With extreme caution, Pendergast exited the dark space and moved down the long hall. Each room he peered into was similar: a sleeping patient with a shaved head, frequently gaunt and wasted-looking.
This was getting him nowhere.
He paused to consider the possibilities. Either his version of reality was correct, or theirs was correct. Either way, unfortunately, seemed to indicate that he was crazy. He needed more information to choose which of the two insanities was real.
Stepping out of the last patient’s room, he stuck his hands in his pockets and—not sure, exactly, what he was doing, and yet strangely certain of his actions—strolled back down the hall toward the nurse’s station. The two orderlies—big strapping blond men, six-feet-four inches, a matched set—watched him approach, first with incomprehension on their faces and then with alarm. He saw that both men were armed.
“Hey . . . hey!” one of them cried, flummoxed at his appearance. “Who the hell are you?”
He strolled up to them. “Pendergast, at your service. The patient from room 113.”
In a practiced move, they parted and took up positions on either side of him. “Okay,” the first said, speaking calmly, “we’re going to take you back to your room, nice and easy. Understood?”
Pendergast did not move. “I’m afraid that’s not acceptable.”
They both moved a little closer. “Nobody wants any trouble.”
“Incorrect. I d
o want trouble. In fact, I positively welcome it.”
The first orderly reached out and gently grasped his arm. “Enough with the tough talk, friend, and let’s go back to bed.”
“I do hate being touched.”
The second orderly had now moved in, crowding him.
The orderly’s grip tightened. “Let’s go, Mr. Pendergast.”
There was a flicker of movement; the sound of a fist hitting a gut; the sudden wheeze of expelled air—and then the orderly buckled over and collapsed to the floor, grasping his diaphragm. The second orderly swung to grab Pendergast and a moment later was doubled up on the floor as well.
The nurse at the station turned toward an alarm, pulled it, and a siren began to wail. Red lights went on and Pendergast could hear automatic bolts shooting in various door locks. Almost instantly, half a dozen monster orderlies appeared out of nowhere and converged on the nurse’s station, where Pendergast stood calmly with crossed arms. They surrounded him, weapons drawn. The two orderlies on the floor continued to lie in a fetal position, gasping and sucking in air, unable to speak.
“Gentlemen, I am ready to go back to my room,” said Pendergast. “But please don’t touch me.
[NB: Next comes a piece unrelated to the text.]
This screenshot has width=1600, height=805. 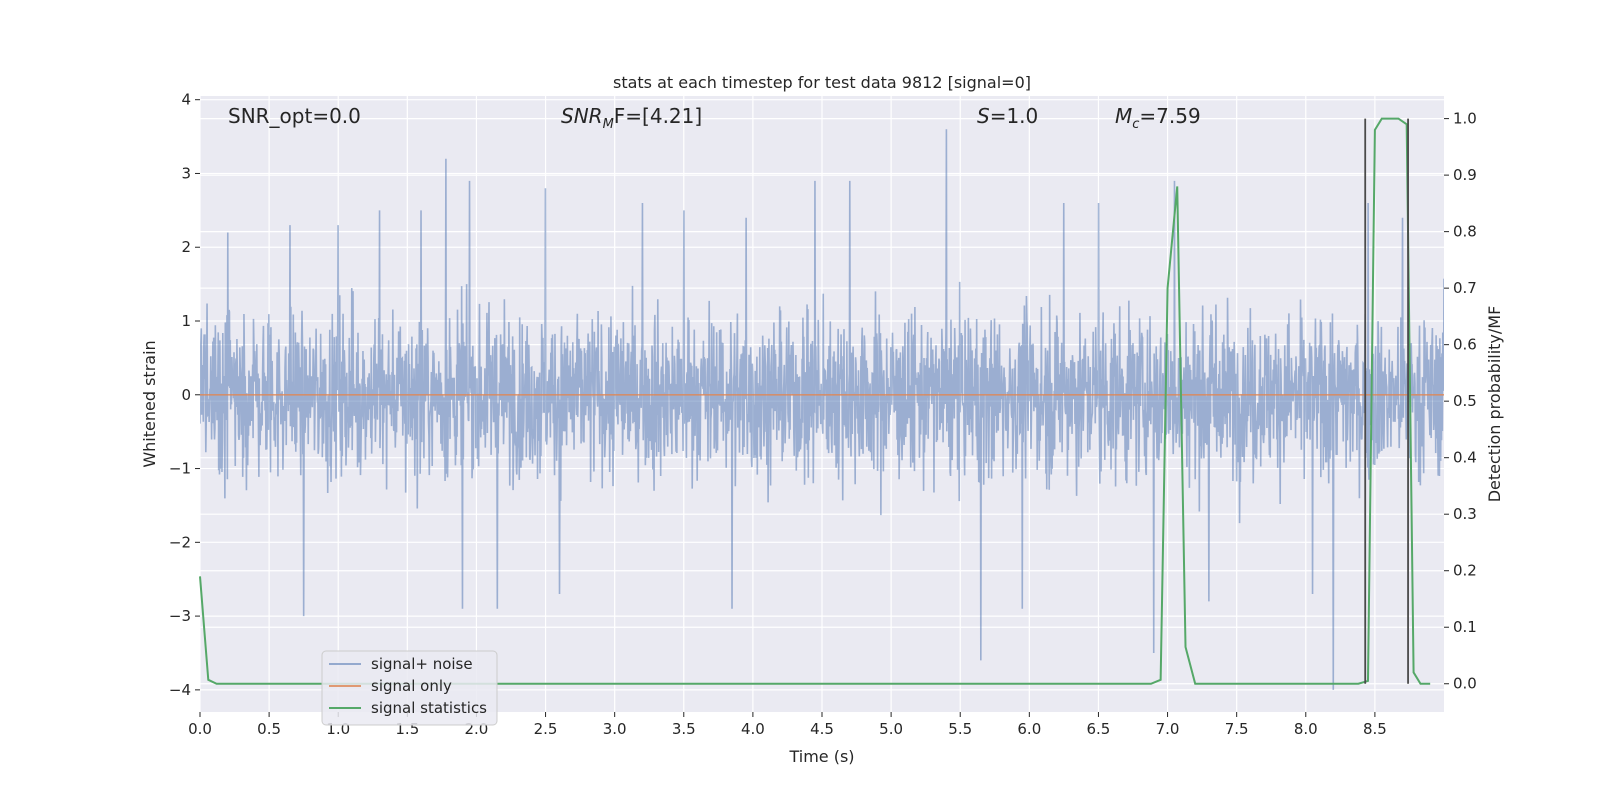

I have a ‘thing’ about it, you might say.”
“Just get the hell going,” said one of the orderlies, apparently the leader. “Move.”
Pendergast strolled down the hallway, orderlies before and after. They entered the room and one turned on the light, the last one shutting and locking the door. The lead orderly gestured toward the open metal cabinet, at the foot of which lay Pendergast’s hospital gown.
“Strip off your clothes and get back in your gown,” he said.
Meanwhile, another orderly was speaking on a walkie-talkie, and Pendergast could hear him assuring someone that all was under control. The siren stopped and silence descended once again.
“I said, strip.”
Pendergast turned his back on the orderly, facing the locker, but made no move to take off his clothes. A moment passed and then the lead orderly stepped forward and grabbed him by the shoulder, pulling him around.